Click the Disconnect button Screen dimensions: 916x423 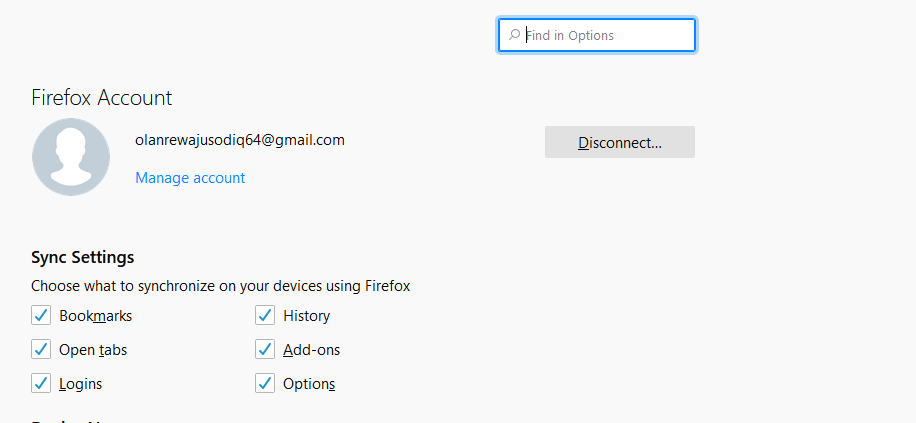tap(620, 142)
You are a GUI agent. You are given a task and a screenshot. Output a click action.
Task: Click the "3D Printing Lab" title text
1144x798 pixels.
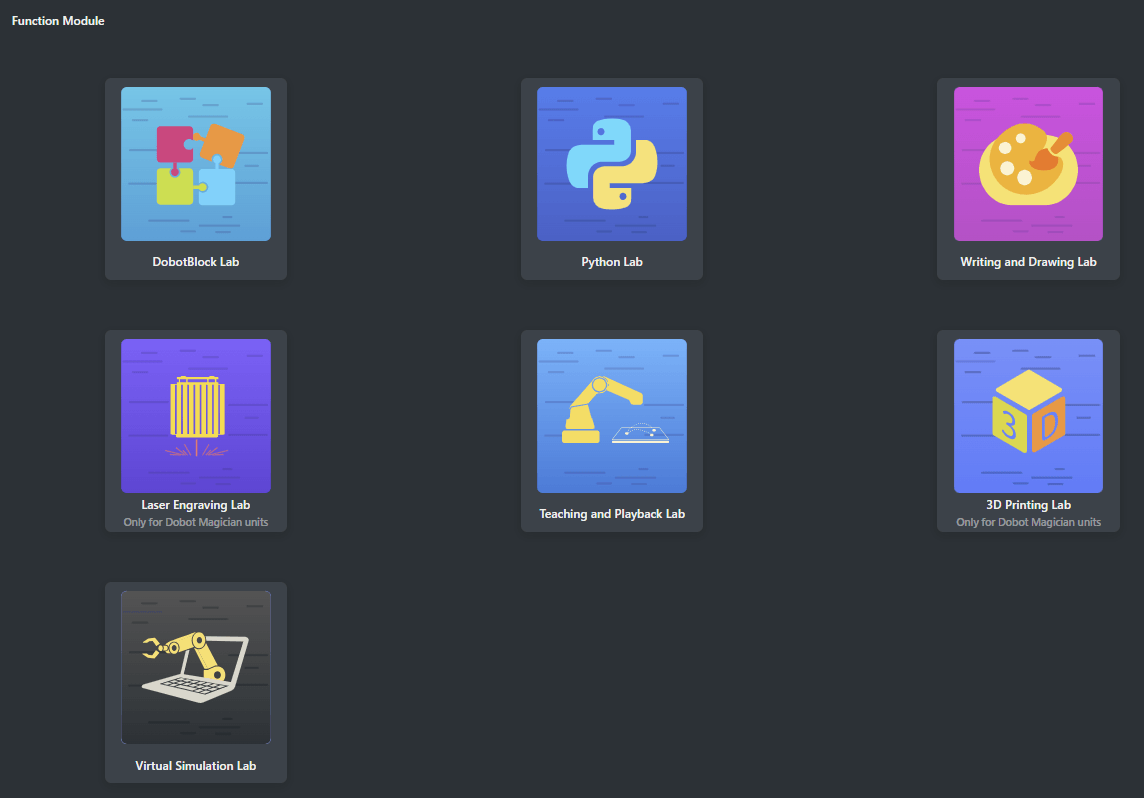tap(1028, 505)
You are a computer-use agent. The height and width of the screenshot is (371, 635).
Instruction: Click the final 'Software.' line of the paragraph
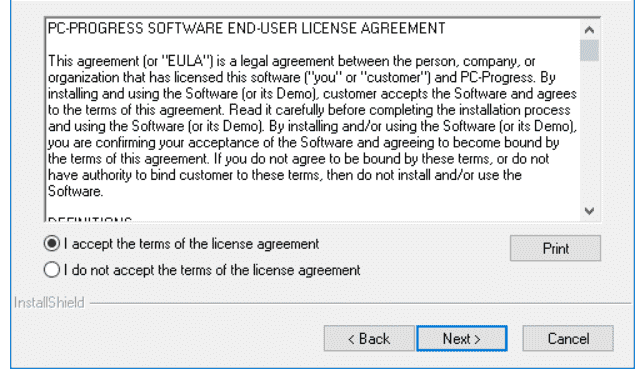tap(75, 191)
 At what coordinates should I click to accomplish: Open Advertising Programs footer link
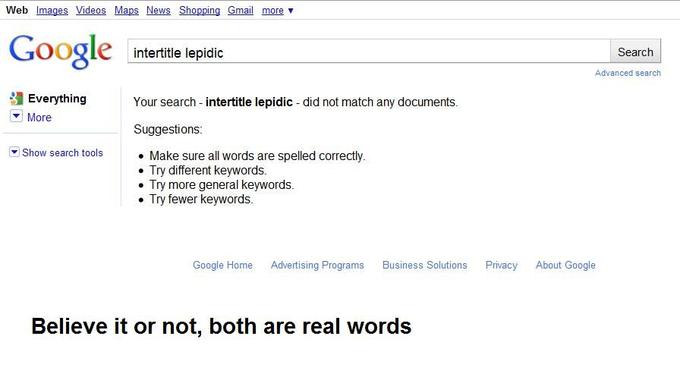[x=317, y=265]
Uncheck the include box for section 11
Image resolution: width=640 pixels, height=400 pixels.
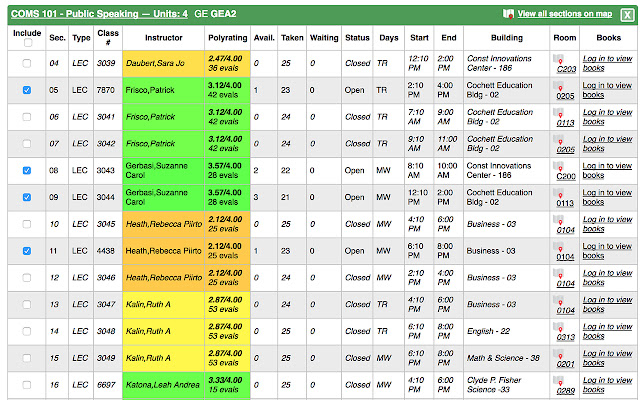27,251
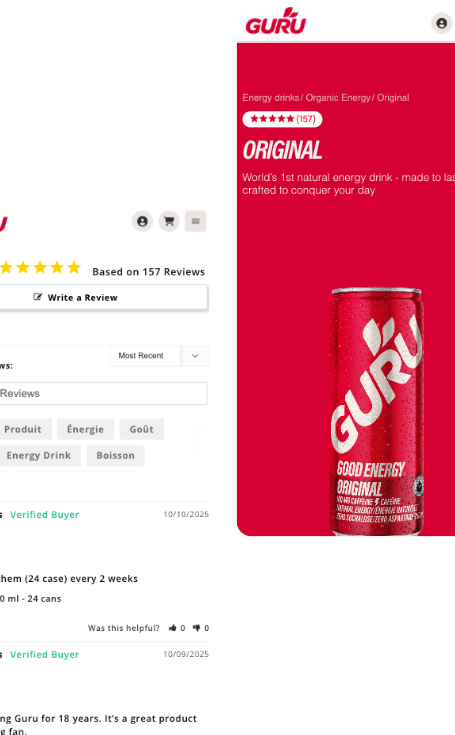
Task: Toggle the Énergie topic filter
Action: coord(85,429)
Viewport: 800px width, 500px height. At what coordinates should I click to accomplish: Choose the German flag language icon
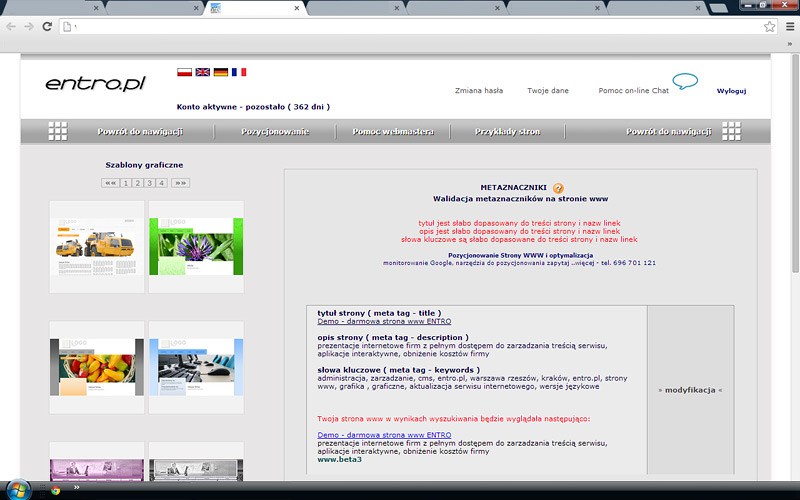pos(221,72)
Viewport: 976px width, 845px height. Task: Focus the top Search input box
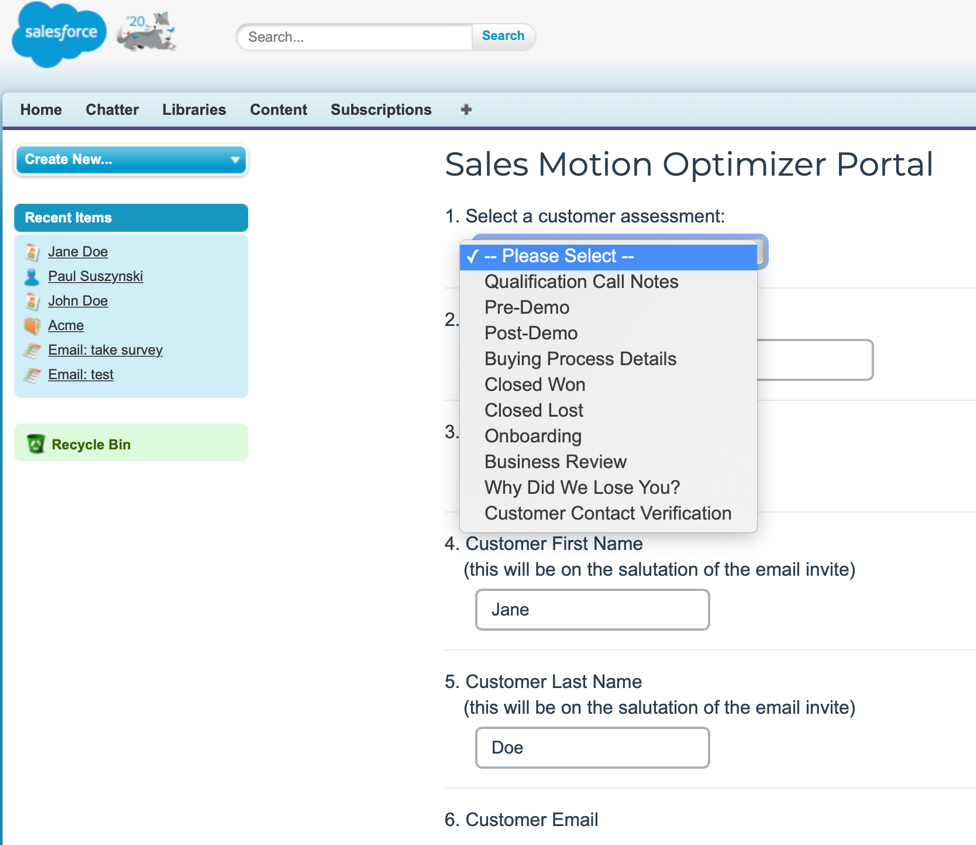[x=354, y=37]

__________

The line containing "At what coordinates should I click to accomplish: Open" and each line after it through the end of the listing above are to be written out exactly, without the pictures.

Result below:
 At what coordinates should I click to accomplish: Open Advertising Programs footer link
[x=317, y=265]
Uncheck the include box for section 11
Image resolution: width=640 pixels, height=400 pixels.
27,251
Task: Toggle the Énergie topic filter
Action: coord(85,429)
Viewport: 800px width, 500px height. At what coordinates should I click to accomplish: Choose the German flag language icon
pos(221,72)
Viewport: 976px width, 845px height. Task: Focus the top Search input box
[x=354, y=37]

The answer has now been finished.